According to the Hurun Global Rich List, Hong Kong had the world’s fastest-growing high-net-worth individual (HNWI) population and fastest-growing HNWI wealth from 2008–2015 (21% and 22% annualized growth, respectively). Hong Kong now has more billionaires than all but two other cities (131 in Beijing, 92 in New York, and 80 in Hong Kong). At the lower end of the wealth spectrum, a recent Citibank study revealed that Hong Kong has one million millionaires (measured in Hong Kong dollars), meaning that with a population of 7.36 million, one in seven Hong Kongers is a millionaire.
With headlines like these, it is no wonder that nonprofit organizations from all over the world have an eye on Hong Kong. In addition to the 9,000 local charities vying for donations from these wealthy individuals, many overseas universities are also actively cultivating their alumni and connections in Hong Kong for major gifts.
Why universities? While hard data on philanthropy is sparse for Hong Kong and across Asia more broadly, many studies support the fact that education is the region’s top philanthropic cause of choice. In Knight Frank’s Wealth Report, 66% of respondents in Asia chose education as the philanthropic cause donors are most likely to support, higher than the global average of 54%.
So just how do overseas universities fundraise in Hong Kong? Some, like the University of Chicago, have brick-and-mortar enterprises in Hong Kong with programs and staff on site. Others have an office in Hong Kong that supports a variety of the home institution’s work in the region, such as the University of Southern California’s Hong Kong and South China Office or the University of Oxford’s China Office.
Many universities have set up their own registered charities in Hong Kong, running these foundations on their own or with the support of a law firm like Withers or an agency like Global Philanthropic. According to the list of Charitable Institutions and Trusts registered in Hong Kong, over 50 overseas universities have such charities in place. A sampling of this group, by country, includes:
- United States: Brown University, Columbia University, Johns Hopkins University, MIT, University of Michigan, Tufts University
- Canada: University of British Columbia, University of Toronto, University of Waterloo
- Australia: Macquarie University, University of Sydney, University of New South Wales
- United Kingdom: University of Cambridge, University of Manchester, and Edinburgh Napier University
Another route some universities take is setting up a fund within a family of foundations, allowing Hong Kongers to make tax-advantaged gifts to an organization like The Chapel & York HK Foundation, which processes the donation, issues gift receipts, and passes the gift along to the home institution.

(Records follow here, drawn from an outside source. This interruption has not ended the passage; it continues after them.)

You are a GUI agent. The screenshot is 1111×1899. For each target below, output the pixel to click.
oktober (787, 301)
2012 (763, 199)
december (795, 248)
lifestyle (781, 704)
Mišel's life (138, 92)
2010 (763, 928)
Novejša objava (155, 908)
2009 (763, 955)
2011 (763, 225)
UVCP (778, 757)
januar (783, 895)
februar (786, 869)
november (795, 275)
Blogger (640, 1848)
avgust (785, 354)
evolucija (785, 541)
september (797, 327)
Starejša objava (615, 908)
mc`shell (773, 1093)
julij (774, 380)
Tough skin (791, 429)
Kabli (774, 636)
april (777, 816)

Although Hong Kong has a legendarily low tax rate, the opportunity for a charitable tax deduction is still an important factor for many donors. Under the Inland Revenue Ordinance, individuals may be able to claim deductions for up to 35% of their income or profits. Aside from these monetary savings, having a way to make tax-advantaged gifts also sends an important message to the donor: that the university takes their donations seriously, that they are not the only one in Hong Kong making gifts, and that there is a commitment to the Hong Kong community. And, as Ruth Shapiro argues in the recent book Pragmatic Philanthropy: Asian Charity Explained, tax benefits also signal that the local government endorses giving to these organizations, a signal that carries more weight in Asian nations than in many other parts of the world.

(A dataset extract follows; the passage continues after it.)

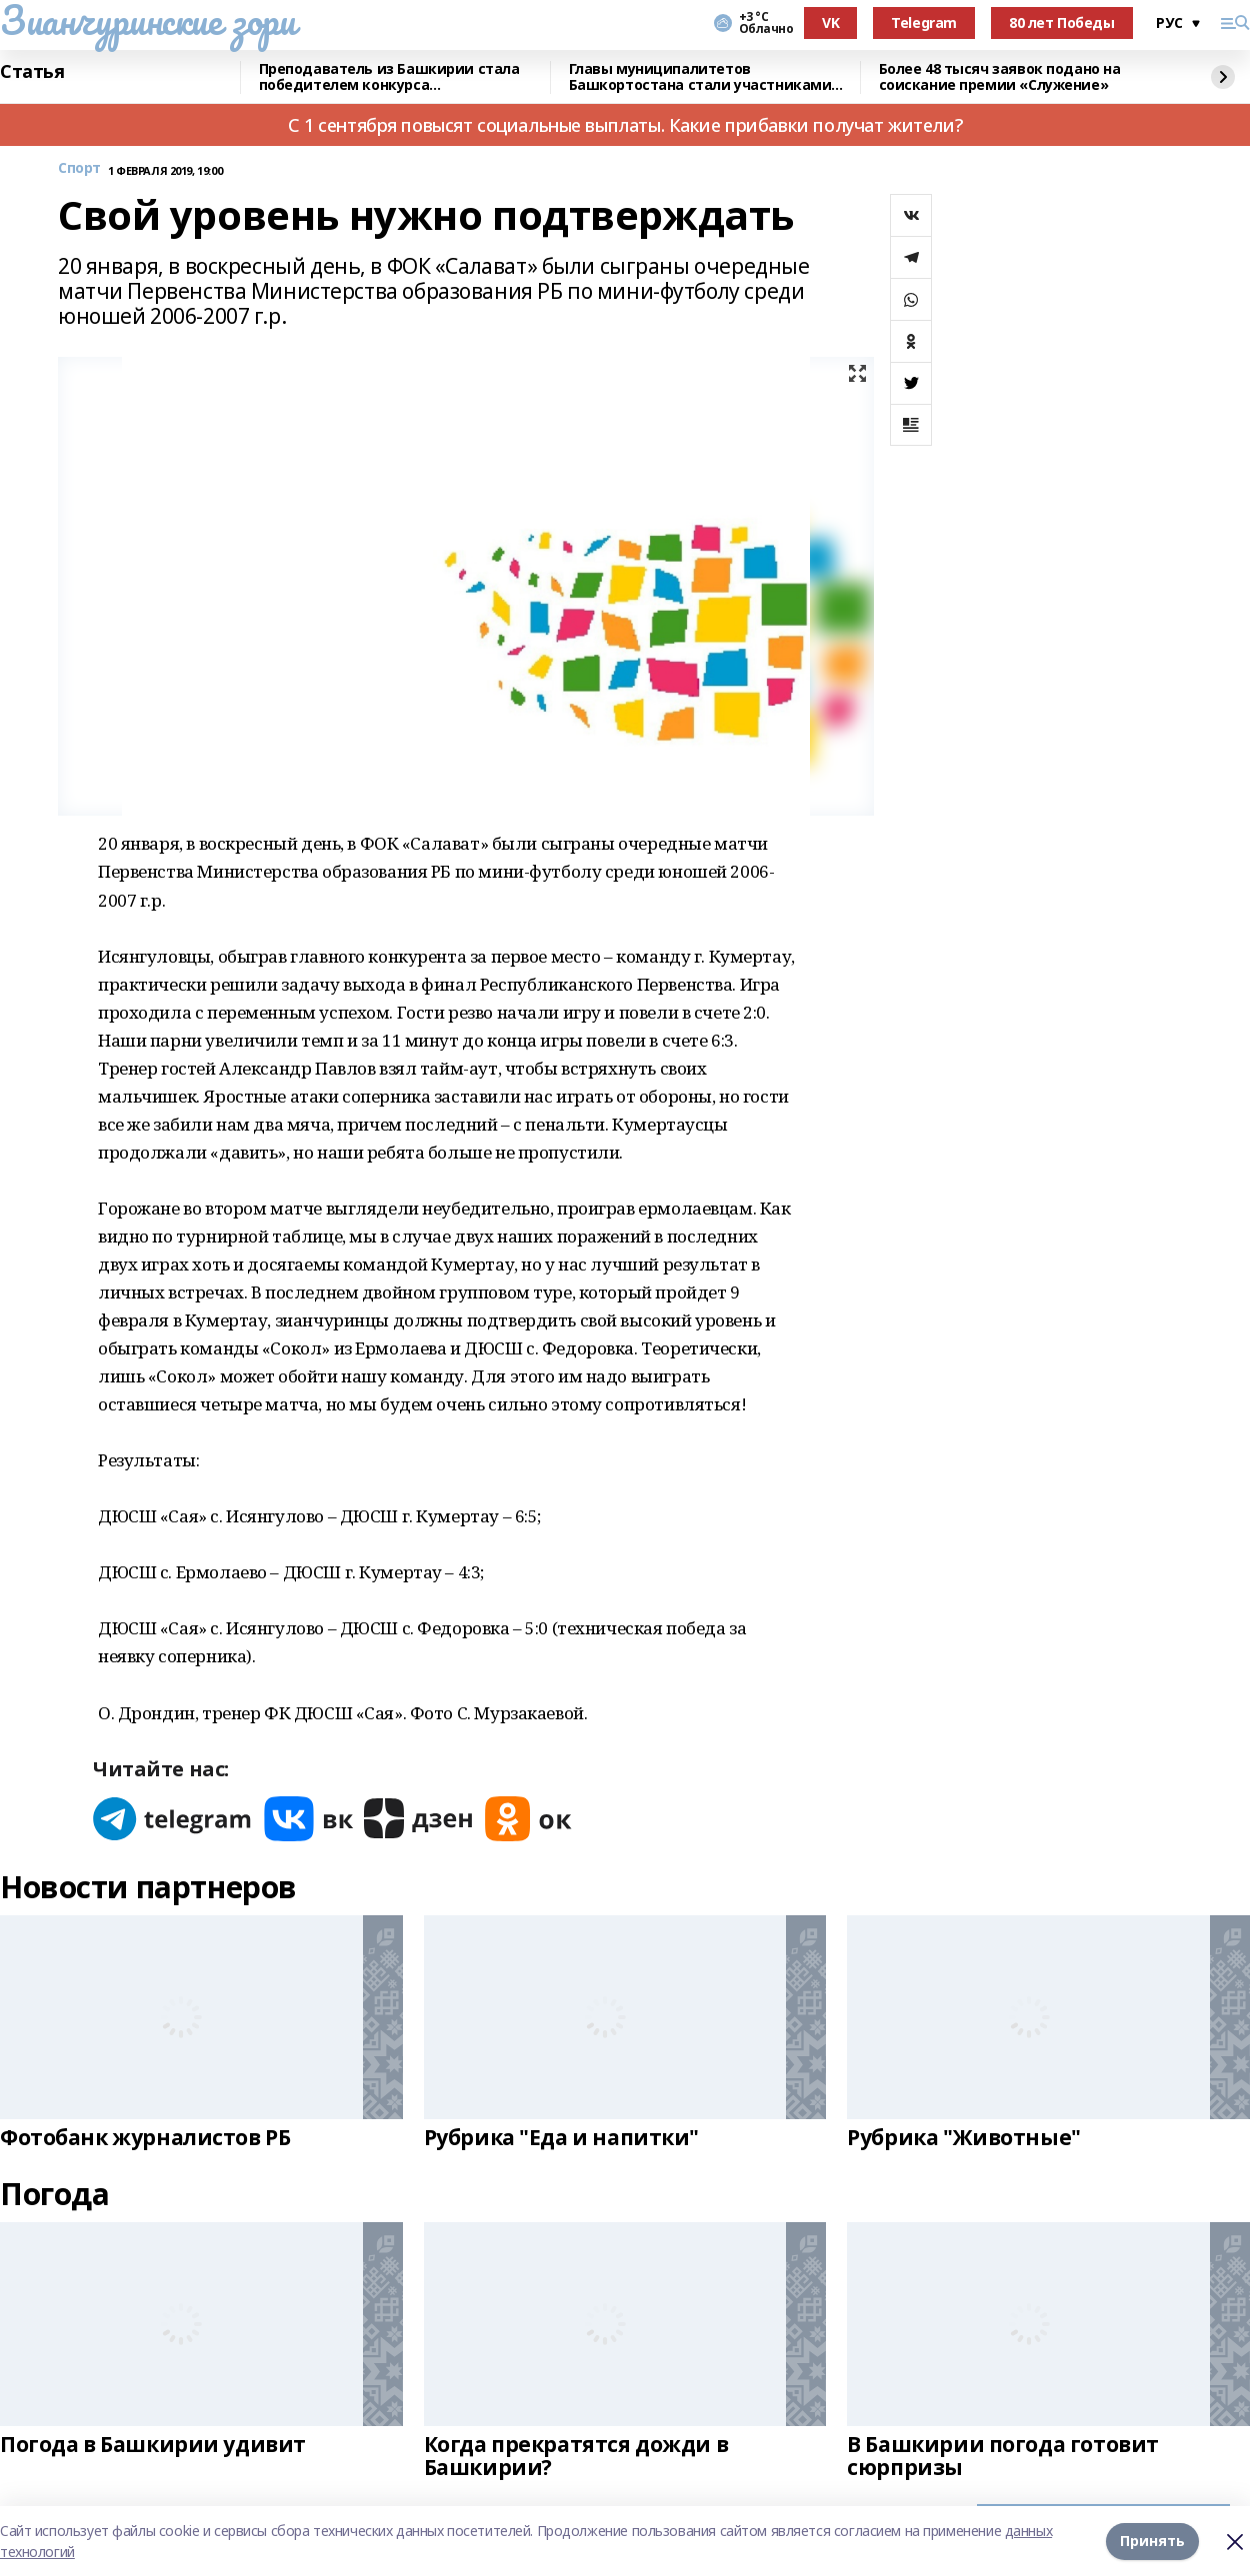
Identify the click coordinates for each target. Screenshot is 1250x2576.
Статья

Universities take many different approaches to staffing their Hong Kong fundraising operations. At one end of the spectrum, the University of Manchester has a Head of Philanthropy for Asia living and working full-time in Hong Kong. At the other end, institutions like the University of Michigan and Macquarie University have international engagement officers and fundraisers who live at the home institution but travel to Hong Kong on a regular basis. In between these two approaches are examples like the University of British Columbia or University of Alberta, with one or more staff in Hong Kong whose wide-ranging job responsibilities include fundraising support.
What’s the right approach for your organization to take in Hong Kong? As this overview suggests, there is no one-size-fits-all answer. In the coming weeks, I will be sharing insights from a variety of the institutions above, including why they are set up as they are, the advantages and challenges of their structure, and what advice they have for everyone else reading those global wealth reports and turning an eye to Hong Kong.